Signification fonctionnelle des phénomènes de plasticité

Bien qu’il soit tentant d’admettre que la réorganisation corticale engendrée par le dommage des organes récepteurs soit une compensation centrale de la perte périphérique, il semble que cela ne soit pas l’interprétation la plus appropriée. Dans le système auditif, la réorganisation centrale n’a pas amélioré la sensibilité des sujets pour les fréquences situées dans la perte. Tout comme il est difficile de supposer qu’une portion corticale plus large pour les fréquences en bordure permette de compenser la perte de sensibilité des fréquences voisines. D’un point de vue comportemental, il est de plus difficile d’imaginer en quoi la modification de la saillance des sons en bordure de perte peut être un apport bénéfique.

Ces interrogations sont particulièrement importantes pour comprendre l’utilité de la réorganisation corticale. Est-ce qu’une telle réorganisation joue un rôle compensatoire ? Ou bien est-ce un épiphénomène qui présente peu d’intérêt fonctionnel et qui pourrait même être nuisible? Le rôle fonctionnel d’une réorganisation à la suite d’une lésion périphérique n’est donc toujours pas évident à déterminer. Si, dans le céas d’une amputation, on conçoit aisément que l’augmentation de la représentation corticale du muscle adjacent à celui lésé, est un moyen de compenser la perte partielle du membre, en revanche il est clairement plus difficile de donner un intérêt à ces phénomènes en vision ou en audition.

De même, il a été montré chez les amputés que l’étendue de la réorganisation sensorielle est corrélée au degré de douleur fantôme (Flohr et al., 1995 ; Knecht et al., 1996), permettant à certains auteurs de supposer que la souffrance pourrait être une conséquence de phénomènes de plasticité dans le cortex somatosensoriel. Selon ces auteurs la réorganisation pourrait donc avoir un effet négatif (Chen et al., 2002). De même, chez les lecteurs de Braille, il peut y avoir des erreurs de localisation tactiles liées à ce phénomène (Sterr et al, 1998a, b).

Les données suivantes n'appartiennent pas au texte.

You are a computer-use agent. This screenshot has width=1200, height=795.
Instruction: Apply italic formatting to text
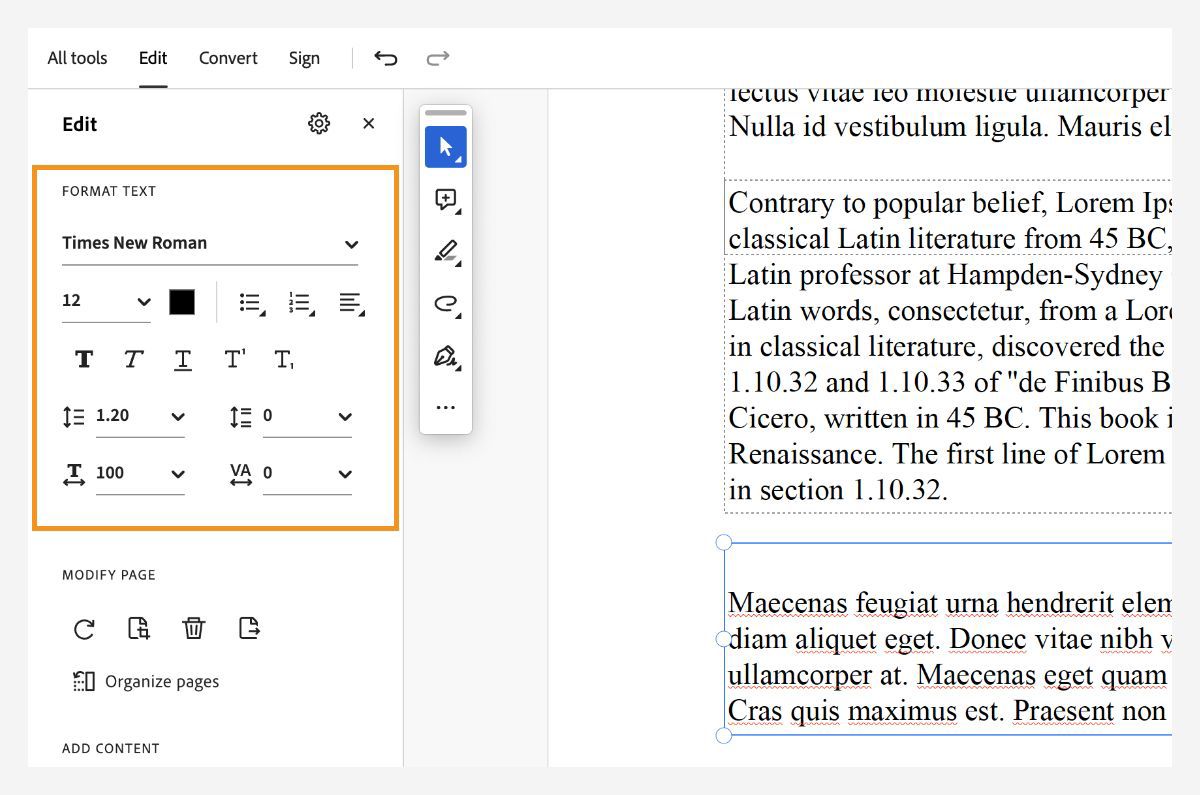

Une autre interprétation à ces observations peut toutefois être formulée. Des étude conduites en somesthésie ont montré que lors d’un infarctus, la surface de la peau qui était initialement codée par la zone corticale lésée est ensuite codée par la région corticale en bordure (Jenkins et al., 1987). Les effets bénéfiques d’un tel cas de plasticité sont facilement compréhensibles : elle s’est opérée afin de préserver toutes les informations sensorielles. Il est possible d’imaginer qu’un tel processus intervienne également lors d’une lésion d’un noyau sous-cortical (le colliculus inférieur par exemple). Or, le noyau ne peut probablement pas déterminer si le manque d’information provient d’une lésion engendrée à sa surface ou en périphérie. Par conséquent, la réorganisation des neurones situés en bordure de lésion s’opère tout de même, même si aucune information sensorielle n’est effectivement perdue.